Activity list:
A – Do these statements agree with the account of Frank Rascon's execution? (i) Father Basil Delgado translated during Rascon's final denial. (ii) Rascon died within five minutes of losing consciousness. (iii) Rascon's wife Romana was to collect his body. For each, answer yes or no and quote the words from the account that decide it.
B – Can you extend the account of Frank Rascon's execution with a paragraph that follows on from its last sentence?

Selected excerpt:

===============

Rascon was escorted the chamber at five on the morning of July 10, 1936, only two days befoe Earl Gardner took his surprisingly willing place in Arizona history. Jack Sullivan had met his end onlytwo months earlier on May 15 and died with cockiness and bravado.
Stripped to his underwear, puffing on a cigar and smiling at cameras on his final walk, Sullivan continued smoking even as the door was sealed and the lever pulled. Only when he took his first whiffs of the gas did he spit the cigar on the chamber floor and inhale strongly to end it as quickly as possible. Rascon was no coward, but he lacked the arrogant Sullivan’s bluster.
When the time came Rascon made one last protestation of innocence. While Catholic priest Father Basil Delgado translated, Rascon offered a last denial as the straps tightened around him:
“I am innocent! My father did the killing!”
Innocent or guilty, Frank Rascon was about to die for the murder of Joe Romero. His last act was hold his breath for almost a minute as the lethal fumes swirled up around him. With a final cough Rascon also spat his cigar on the floor and lost consciousness thereafter. Nine minutes later he was dead.
The fan wailed, sending the deadly gas up a long chimney into the open air. In their cells on nearby Red Light Row, Cochrane and Duarte would have heard the wail, their first sign that Rascon was no more and that they were next in line.Rascon’s corpse was quickly unstrapped and placed in a casket to be collected by his wife Romana, who had remained nearby even while the brim ritual was in progress.

===============

Provided data:

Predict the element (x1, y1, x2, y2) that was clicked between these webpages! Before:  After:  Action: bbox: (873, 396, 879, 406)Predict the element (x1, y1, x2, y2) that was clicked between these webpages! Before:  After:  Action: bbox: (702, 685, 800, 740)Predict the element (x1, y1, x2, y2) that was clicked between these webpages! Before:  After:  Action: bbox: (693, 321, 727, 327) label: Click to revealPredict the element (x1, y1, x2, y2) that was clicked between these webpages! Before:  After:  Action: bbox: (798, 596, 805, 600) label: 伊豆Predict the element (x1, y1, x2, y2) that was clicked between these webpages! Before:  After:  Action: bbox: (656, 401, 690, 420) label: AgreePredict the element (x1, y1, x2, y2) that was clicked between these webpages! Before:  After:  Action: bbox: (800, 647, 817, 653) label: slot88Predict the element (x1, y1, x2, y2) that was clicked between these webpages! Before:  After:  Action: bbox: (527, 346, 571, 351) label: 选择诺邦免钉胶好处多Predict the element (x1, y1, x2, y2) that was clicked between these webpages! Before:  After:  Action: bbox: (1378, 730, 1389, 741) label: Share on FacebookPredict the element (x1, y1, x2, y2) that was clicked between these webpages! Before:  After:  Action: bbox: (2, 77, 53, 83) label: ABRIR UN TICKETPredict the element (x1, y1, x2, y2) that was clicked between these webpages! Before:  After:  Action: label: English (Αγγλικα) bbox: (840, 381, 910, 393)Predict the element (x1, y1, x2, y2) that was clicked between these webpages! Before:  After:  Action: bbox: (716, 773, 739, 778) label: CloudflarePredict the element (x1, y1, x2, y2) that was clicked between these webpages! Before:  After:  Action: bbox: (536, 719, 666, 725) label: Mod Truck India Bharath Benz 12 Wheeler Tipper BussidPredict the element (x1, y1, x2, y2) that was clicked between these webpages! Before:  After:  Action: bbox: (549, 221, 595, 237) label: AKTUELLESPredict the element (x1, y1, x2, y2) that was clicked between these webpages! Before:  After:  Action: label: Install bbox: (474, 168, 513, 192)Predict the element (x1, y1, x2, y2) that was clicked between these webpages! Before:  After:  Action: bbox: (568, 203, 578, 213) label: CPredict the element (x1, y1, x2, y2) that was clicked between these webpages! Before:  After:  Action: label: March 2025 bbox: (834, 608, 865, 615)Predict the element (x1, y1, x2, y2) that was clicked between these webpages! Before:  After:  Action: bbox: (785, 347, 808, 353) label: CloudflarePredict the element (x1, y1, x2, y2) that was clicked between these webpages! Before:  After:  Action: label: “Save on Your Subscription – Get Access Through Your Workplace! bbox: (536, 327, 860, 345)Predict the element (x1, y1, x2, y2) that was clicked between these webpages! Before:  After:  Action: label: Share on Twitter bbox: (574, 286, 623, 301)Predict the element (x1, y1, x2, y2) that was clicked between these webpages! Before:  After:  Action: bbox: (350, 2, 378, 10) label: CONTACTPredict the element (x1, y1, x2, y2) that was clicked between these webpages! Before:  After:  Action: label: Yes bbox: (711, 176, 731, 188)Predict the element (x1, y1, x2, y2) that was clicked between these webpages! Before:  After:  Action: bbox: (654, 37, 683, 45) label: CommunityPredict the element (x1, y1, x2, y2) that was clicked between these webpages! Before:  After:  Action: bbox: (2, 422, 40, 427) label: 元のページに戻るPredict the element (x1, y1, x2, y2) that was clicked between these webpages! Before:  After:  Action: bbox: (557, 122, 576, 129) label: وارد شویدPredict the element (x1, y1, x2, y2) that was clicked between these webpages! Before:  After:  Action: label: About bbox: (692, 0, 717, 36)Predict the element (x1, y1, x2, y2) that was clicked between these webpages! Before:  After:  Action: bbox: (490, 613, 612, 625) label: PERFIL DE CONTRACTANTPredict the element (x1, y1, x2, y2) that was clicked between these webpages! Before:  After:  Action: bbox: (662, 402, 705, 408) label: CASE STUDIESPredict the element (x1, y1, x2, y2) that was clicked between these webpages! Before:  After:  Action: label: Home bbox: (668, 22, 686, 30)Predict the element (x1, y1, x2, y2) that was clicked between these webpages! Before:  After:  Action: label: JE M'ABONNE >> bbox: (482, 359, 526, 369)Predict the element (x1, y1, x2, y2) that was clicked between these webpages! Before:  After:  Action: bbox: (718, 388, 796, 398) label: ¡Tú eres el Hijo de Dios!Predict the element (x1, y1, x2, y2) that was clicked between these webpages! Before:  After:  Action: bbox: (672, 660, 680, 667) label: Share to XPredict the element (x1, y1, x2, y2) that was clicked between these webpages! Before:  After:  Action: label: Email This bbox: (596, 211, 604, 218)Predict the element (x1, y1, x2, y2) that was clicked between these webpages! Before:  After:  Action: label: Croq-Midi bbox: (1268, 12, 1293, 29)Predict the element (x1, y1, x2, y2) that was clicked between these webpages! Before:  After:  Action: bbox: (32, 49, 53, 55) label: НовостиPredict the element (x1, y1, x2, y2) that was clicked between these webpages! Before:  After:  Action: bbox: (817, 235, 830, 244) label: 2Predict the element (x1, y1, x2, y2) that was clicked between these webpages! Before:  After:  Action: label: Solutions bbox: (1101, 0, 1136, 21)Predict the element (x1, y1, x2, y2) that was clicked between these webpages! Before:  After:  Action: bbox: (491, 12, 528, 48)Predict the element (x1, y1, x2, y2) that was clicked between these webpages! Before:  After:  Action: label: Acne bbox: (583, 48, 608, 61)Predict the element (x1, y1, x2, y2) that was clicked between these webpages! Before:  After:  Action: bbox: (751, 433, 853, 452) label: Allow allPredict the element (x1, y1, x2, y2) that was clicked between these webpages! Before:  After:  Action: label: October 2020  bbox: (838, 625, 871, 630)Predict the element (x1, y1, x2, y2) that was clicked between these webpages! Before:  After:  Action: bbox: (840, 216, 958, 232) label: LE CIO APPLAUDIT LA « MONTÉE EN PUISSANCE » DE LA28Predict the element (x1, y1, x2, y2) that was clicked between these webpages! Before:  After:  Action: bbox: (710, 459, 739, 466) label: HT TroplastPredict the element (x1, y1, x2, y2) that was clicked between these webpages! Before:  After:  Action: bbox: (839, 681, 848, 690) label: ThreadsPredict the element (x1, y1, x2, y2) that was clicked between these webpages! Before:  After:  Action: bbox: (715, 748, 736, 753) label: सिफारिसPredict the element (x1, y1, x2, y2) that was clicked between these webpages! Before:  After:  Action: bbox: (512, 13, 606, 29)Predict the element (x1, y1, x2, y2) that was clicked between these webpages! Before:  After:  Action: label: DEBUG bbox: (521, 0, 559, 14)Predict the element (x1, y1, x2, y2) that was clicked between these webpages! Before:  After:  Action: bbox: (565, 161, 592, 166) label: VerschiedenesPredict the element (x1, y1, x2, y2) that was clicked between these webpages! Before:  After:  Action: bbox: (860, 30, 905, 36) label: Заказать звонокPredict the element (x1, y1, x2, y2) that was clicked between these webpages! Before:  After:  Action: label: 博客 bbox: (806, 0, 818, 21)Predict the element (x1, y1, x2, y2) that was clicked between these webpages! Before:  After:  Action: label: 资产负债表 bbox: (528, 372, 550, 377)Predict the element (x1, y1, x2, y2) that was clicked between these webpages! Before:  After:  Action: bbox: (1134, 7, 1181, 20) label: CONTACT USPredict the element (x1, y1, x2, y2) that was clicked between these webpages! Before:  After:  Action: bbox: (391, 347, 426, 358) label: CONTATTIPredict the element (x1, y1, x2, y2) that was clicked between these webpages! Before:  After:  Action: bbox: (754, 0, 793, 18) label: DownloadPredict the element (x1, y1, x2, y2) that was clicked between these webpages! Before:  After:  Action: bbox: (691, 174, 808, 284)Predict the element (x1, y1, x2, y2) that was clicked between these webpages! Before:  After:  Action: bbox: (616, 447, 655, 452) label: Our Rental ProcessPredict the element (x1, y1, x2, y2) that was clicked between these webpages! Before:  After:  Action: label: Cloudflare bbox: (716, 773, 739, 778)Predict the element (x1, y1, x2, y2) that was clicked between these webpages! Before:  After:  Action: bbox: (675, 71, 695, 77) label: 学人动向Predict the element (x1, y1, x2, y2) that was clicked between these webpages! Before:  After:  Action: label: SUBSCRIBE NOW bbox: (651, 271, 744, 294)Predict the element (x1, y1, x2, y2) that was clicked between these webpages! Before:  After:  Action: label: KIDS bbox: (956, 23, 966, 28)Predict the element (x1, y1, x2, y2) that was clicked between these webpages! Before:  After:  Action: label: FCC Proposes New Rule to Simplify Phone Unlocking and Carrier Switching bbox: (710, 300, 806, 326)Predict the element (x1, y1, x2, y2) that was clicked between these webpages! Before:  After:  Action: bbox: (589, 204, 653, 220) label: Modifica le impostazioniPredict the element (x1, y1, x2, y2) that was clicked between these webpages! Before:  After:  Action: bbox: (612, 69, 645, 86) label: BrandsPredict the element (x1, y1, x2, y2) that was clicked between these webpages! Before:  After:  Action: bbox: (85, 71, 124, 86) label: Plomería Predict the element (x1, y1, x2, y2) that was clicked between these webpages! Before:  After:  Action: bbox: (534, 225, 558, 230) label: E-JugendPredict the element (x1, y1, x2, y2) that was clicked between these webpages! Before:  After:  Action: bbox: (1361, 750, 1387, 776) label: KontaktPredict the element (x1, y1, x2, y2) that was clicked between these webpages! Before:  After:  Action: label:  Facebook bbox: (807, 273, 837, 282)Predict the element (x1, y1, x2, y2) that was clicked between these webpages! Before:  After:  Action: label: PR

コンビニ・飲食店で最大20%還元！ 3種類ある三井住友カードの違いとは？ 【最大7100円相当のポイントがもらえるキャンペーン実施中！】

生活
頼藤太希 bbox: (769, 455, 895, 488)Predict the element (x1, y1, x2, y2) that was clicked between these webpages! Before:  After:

===============

Responses for each task:
A –
(i) Yes: "While Catholic priest Father Basil Delgado translated, Rascon offered a last denial as the straps tightened around him"
(ii) No: "Nine minutes later he was dead."
(iii) Yes: "placed in a casket to be collected by his wife Romana"

B –
As the casket was carried past the distraught widow insisted on seeing her husband’s body. Showering kisses on her late husband she collapsed in tears, eventually getting into a car for hte long ride back to Phoenix. Nobody knew she had just suffered near-fatal cyanide poisoning. Either enough cyanide had condensed on her late husband’s skin or a last wisp of gas remained in his body, but whichever it was almost killed Ramona Rascon as well.
Stricken with partial paralysis, intense pain and severe vomiting, her body tried to expel the poison while doctors struggled to save her life. Doctor Steward later categorically (and rather unrealistically) denied she had been poisoned as a result of her husband’s recent execution. That was taken with more than a pinch of salt, but to prevent lawsuits against the State and prison and condemned prisoners appealing on ground of cruel and unusual punishment, that had to be the official position.
Prompt and effective treatment saw her safely out of danger, but it took almost a week for her to fully recover. That was never supposed to happen. Officials knew to wash the inside of the chamber thoroughly with a mixture of ammonia and caustic soda to neutralise any remaining cyanide. They also mandated the condemned wear only shorts and shoes to prevent any wisps of gas building up in their clothing.
They did not know they had to wash down a convict’s body after death and Romana Rascon paid the price for their lack of knowledge. This would become standard procedure for gas chamber executions thereatfer in the States that adopted it. Romana Rascon’s near-death experience had not been in vain, as much as her husband had led a wasted life and died an agonising death. She was lucky not to have joined him.
In the chamber’s early days most States made prisoners die wearing as little as possible. After more experience using the chamber, most allowed convicts to die fully-clothed. Anything they wore was cut off, their body washed down and the clothes incinerated for safety reasons. This was probably little consolation, if any, to the woman who lost her husband and almost her life on the very same day.